ЗАДАНИЕ: Выведите дословно часть фрагмента текста, которая открывается словами, содержащими «Бунин, который прямо», и завершается словами «соч., с. 112).».
══ ФРАГМЕНТ ТЕКСТА ══
Советская историография пыталась доказывать, что это «стихийное движение» было по своей сути «классовым» и вскоре пошло-де за большевиками. А нынешний «антисоветский» историк М. С. Бернштам, напротив, настаивает на том, что после Октября народное движение было всецело направлено против социализма-коммунизма (ту же точку зрения — независимо от этого эмигранта — выдвигал в ряде недавних своих сочинений и В. А. Солоухин).
Бунин, который прямо и непосредственно наблюдал «русский бунт», словно предвидя появление в будущем сочинений, подобных бернштамовскому, записал в дневнике 5 мая 1919 года: «…мужики… на десятки верст разрушают железную дорогу (будто бы для того, чтобы «не пропустить» коммунизм. — В.К.). Плохо верю в их «идейность». Вероятно, впоследствии это будет рассматриваться как «борьба народа с большевиками»… дело заключается… в охоте к разбойничьей, вольной жизни, которой снова охвачены теперь сотни тысяч…» (указ. соч., с. 112).
═══
══ БЛОК МАТЕРИАЛА ══
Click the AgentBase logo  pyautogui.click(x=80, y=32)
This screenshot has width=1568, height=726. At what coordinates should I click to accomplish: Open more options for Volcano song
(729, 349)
═══
ОТВЕТ:
Бунин, который прямо и непосредственно наблюдал «русский бунт», словно предвидя появление в будущем сочинений, подобных бернштамовскому, записал в дневнике 5 мая 1919 года: «…мужики… на десятки верст разрушают железную дорогу (будто бы для того, чтобы «не пропустить» коммунизм. — В.К.). Плохо верю в их «идейность». Вероятно, впоследствии это будет рассматриваться как «борьба народа с большевиками»… дело заключается… в охоте к разбойничьей, вольной жизни, которой снова охвачены теперь сотни тысяч…» (указ. соч., с. 112).